▶ **Extracted records**
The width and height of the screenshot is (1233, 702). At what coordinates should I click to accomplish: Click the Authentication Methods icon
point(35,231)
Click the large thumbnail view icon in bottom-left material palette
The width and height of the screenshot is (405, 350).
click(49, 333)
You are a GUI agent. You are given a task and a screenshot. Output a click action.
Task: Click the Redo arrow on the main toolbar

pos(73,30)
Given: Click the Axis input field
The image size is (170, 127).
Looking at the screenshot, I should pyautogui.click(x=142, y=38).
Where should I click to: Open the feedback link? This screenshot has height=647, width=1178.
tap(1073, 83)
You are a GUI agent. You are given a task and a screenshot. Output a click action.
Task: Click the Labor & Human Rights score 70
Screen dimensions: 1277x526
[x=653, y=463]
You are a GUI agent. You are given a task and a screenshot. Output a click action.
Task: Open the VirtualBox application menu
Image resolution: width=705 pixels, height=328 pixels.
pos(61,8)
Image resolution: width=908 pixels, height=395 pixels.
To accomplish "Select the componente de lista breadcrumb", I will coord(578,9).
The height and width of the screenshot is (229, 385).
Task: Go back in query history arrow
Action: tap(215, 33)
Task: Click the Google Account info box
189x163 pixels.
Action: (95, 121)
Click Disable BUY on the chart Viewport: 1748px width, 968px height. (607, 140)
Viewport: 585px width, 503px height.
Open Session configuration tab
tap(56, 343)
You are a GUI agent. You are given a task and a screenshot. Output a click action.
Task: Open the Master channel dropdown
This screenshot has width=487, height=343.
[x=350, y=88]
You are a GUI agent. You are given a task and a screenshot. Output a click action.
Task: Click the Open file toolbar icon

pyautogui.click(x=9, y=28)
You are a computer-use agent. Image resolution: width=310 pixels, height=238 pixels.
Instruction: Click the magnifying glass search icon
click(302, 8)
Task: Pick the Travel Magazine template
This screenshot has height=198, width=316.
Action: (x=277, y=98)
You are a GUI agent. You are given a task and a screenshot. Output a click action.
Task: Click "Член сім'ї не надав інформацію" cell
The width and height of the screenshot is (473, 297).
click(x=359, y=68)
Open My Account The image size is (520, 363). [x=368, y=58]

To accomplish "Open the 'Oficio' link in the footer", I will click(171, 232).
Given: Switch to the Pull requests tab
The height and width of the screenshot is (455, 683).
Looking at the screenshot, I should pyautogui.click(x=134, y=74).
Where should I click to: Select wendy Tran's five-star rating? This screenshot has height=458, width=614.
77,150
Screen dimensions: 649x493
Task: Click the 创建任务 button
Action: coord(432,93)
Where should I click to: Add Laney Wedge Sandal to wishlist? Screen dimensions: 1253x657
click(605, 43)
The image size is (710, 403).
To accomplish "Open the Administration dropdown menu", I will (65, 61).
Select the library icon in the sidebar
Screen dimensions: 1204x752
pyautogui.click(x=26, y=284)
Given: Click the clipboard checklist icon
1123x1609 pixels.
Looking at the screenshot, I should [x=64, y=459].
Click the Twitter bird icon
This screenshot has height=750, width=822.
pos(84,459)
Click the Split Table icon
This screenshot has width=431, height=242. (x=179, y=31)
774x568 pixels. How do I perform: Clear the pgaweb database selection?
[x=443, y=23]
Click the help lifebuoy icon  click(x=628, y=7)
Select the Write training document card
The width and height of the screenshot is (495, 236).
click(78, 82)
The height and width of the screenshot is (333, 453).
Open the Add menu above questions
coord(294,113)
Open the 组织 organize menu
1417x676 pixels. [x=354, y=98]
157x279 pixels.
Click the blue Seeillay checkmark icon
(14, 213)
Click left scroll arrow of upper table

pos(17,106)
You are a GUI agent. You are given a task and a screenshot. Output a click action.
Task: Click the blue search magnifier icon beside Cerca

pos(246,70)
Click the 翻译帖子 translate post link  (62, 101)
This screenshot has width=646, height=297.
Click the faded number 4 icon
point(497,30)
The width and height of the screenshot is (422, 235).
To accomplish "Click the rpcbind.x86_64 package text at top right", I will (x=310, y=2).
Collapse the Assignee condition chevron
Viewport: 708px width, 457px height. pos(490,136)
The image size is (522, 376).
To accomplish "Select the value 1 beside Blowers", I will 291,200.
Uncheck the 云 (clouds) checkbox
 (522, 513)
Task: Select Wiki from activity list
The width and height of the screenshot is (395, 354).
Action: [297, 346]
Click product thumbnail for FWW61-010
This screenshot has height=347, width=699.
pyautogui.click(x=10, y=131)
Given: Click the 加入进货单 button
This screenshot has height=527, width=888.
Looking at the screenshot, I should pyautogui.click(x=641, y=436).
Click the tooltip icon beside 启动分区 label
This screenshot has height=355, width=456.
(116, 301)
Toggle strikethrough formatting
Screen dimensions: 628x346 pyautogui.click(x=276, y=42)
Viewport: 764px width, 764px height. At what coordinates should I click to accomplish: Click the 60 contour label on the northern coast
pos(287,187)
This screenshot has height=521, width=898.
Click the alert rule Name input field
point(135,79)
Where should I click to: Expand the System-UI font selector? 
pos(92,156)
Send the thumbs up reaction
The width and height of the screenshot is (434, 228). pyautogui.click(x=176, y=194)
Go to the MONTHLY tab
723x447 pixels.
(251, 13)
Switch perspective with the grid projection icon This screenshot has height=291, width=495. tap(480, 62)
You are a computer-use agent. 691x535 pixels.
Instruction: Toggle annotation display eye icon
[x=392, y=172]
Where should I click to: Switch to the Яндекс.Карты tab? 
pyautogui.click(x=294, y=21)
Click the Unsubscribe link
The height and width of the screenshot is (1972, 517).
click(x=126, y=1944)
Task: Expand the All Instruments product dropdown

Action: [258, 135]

▶ **Task**
Every line of the material that holds "computer" should be copied out as the answer.

▶ **Output for this exercise**
You are a computer-use agent. Image resolution: width=310 pixels, height=238 pixels.
You are a computer-use agent. 691x535 pixels.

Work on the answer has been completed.